The problem: Start to finish, repeat the records exactly.

Collected data
------------------------------------

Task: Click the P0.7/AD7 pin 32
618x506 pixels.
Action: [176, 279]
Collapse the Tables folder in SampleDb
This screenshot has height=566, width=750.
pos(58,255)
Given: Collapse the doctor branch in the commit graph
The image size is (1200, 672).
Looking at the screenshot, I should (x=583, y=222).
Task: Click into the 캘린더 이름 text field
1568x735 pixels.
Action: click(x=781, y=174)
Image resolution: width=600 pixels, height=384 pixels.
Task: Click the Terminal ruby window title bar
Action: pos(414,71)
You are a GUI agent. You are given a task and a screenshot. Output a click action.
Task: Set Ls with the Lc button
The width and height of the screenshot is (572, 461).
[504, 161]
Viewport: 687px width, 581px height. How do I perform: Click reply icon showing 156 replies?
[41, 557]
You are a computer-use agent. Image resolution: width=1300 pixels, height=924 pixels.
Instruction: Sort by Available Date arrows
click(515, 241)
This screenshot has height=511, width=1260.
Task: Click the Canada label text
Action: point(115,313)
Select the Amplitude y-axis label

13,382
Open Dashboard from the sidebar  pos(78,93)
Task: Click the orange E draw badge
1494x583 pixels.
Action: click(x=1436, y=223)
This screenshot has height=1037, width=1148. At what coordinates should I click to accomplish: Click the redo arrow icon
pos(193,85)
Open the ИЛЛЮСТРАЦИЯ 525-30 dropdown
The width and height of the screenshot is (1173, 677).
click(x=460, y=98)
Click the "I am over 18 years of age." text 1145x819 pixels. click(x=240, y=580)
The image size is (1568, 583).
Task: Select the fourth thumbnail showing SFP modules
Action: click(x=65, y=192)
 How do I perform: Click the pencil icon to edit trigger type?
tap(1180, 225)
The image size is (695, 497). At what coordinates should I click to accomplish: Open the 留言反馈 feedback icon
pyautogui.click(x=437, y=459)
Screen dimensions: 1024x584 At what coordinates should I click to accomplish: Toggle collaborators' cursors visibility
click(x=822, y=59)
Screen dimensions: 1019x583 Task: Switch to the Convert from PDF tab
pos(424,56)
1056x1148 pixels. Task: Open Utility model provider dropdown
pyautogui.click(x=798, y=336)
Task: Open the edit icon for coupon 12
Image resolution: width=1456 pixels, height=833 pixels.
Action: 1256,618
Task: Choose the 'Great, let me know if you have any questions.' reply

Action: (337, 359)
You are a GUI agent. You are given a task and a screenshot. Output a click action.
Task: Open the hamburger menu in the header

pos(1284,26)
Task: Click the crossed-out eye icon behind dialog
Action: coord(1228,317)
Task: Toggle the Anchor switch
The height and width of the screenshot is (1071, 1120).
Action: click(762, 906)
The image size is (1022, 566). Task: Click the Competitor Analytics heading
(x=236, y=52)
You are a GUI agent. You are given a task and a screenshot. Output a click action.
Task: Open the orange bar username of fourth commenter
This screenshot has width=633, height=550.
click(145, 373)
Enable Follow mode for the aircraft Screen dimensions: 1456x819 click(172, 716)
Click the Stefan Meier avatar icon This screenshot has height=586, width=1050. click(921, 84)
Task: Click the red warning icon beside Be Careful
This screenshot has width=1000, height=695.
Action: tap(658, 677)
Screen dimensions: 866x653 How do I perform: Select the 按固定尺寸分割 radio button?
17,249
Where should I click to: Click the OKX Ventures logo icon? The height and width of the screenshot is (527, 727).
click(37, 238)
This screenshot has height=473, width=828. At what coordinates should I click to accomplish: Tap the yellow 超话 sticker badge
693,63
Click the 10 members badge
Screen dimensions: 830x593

------------------------------------

Task solution:
Task: Click the P0.7/AD7 pin 32
618x506 pixels.
Action: [176, 279]
Collapse the Tables folder in SampleDb
This screenshot has height=566, width=750.
pos(58,255)
Given: Collapse the doctor branch in the commit graph
The image size is (1200, 672).
Looking at the screenshot, I should (x=583, y=222).
Task: Click into the 캘린더 이름 text field
1568x735 pixels.
Action: click(x=781, y=174)
Image resolution: width=600 pixels, height=384 pixels.
Task: Click the Terminal ruby window title bar
Action: pos(414,71)
You are a GUI agent. You are given a task and a screenshot. Output a click action.
Task: Set Ls with the Lc button
The width and height of the screenshot is (572, 461).
[504, 161]
Viewport: 687px width, 581px height. How do I perform: Click reply icon showing 156 replies?
[41, 557]
You are a computer-use agent. Image resolution: width=1300 pixels, height=924 pixels.
Instruction: Sort by Available Date arrows
click(515, 241)
This screenshot has height=511, width=1260.
Task: Click the Canada label text
Action: point(115,313)
Select the Amplitude y-axis label

13,382
Open Dashboard from the sidebar  pos(78,93)
Task: Click the orange E draw badge
1494x583 pixels.
Action: click(x=1436, y=223)
This screenshot has height=1037, width=1148. At what coordinates should I click to accomplish: Click the redo arrow icon
pos(193,85)
Open the ИЛЛЮСТРАЦИЯ 525-30 dropdown
The width and height of the screenshot is (1173, 677).
click(x=460, y=98)
Click the "I am over 18 years of age." text 1145x819 pixels. click(x=240, y=580)
The image size is (1568, 583).
Task: Select the fourth thumbnail showing SFP modules
Action: click(x=65, y=192)
 How do I perform: Click the pencil icon to edit trigger type?
tap(1180, 225)
The image size is (695, 497). At what coordinates should I click to accomplish: Open the 留言反馈 feedback icon
pyautogui.click(x=437, y=459)
Screen dimensions: 1024x584 At what coordinates should I click to accomplish: Toggle collaborators' cursors visibility
click(x=822, y=59)
Screen dimensions: 1019x583 Task: Switch to the Convert from PDF tab
pos(424,56)
1056x1148 pixels. Task: Open Utility model provider dropdown
pyautogui.click(x=798, y=336)
Task: Open the edit icon for coupon 12
Image resolution: width=1456 pixels, height=833 pixels.
Action: 1256,618
Task: Choose the 'Great, let me know if you have any questions.' reply

Action: (337, 359)
You are a GUI agent. You are given a task and a screenshot. Output a click action.
Task: Open the hamburger menu in the header

pos(1284,26)
Task: Click the crossed-out eye icon behind dialog
Action: coord(1228,317)
Task: Toggle the Anchor switch
The height and width of the screenshot is (1071, 1120).
Action: click(762, 906)
The image size is (1022, 566). Task: Click the Competitor Analytics heading
(x=236, y=52)
You are a GUI agent. You are given a task and a screenshot. Output a click action.
Task: Open the orange bar username of fourth commenter
This screenshot has width=633, height=550.
click(145, 373)
Enable Follow mode for the aircraft Screen dimensions: 1456x819 click(172, 716)
Click the Stefan Meier avatar icon This screenshot has height=586, width=1050. click(921, 84)
Task: Click the red warning icon beside Be Careful
This screenshot has width=1000, height=695.
Action: tap(658, 677)
Screen dimensions: 866x653 How do I perform: Select the 按固定尺寸分割 radio button?
17,249
Where should I click to: Click the OKX Ventures logo icon? The height and width of the screenshot is (527, 727).
click(37, 238)
This screenshot has height=473, width=828. At what coordinates should I click to accomplish: Tap the yellow 超话 sticker badge
693,63
Click the 10 members badge
Screen dimensions: 830x593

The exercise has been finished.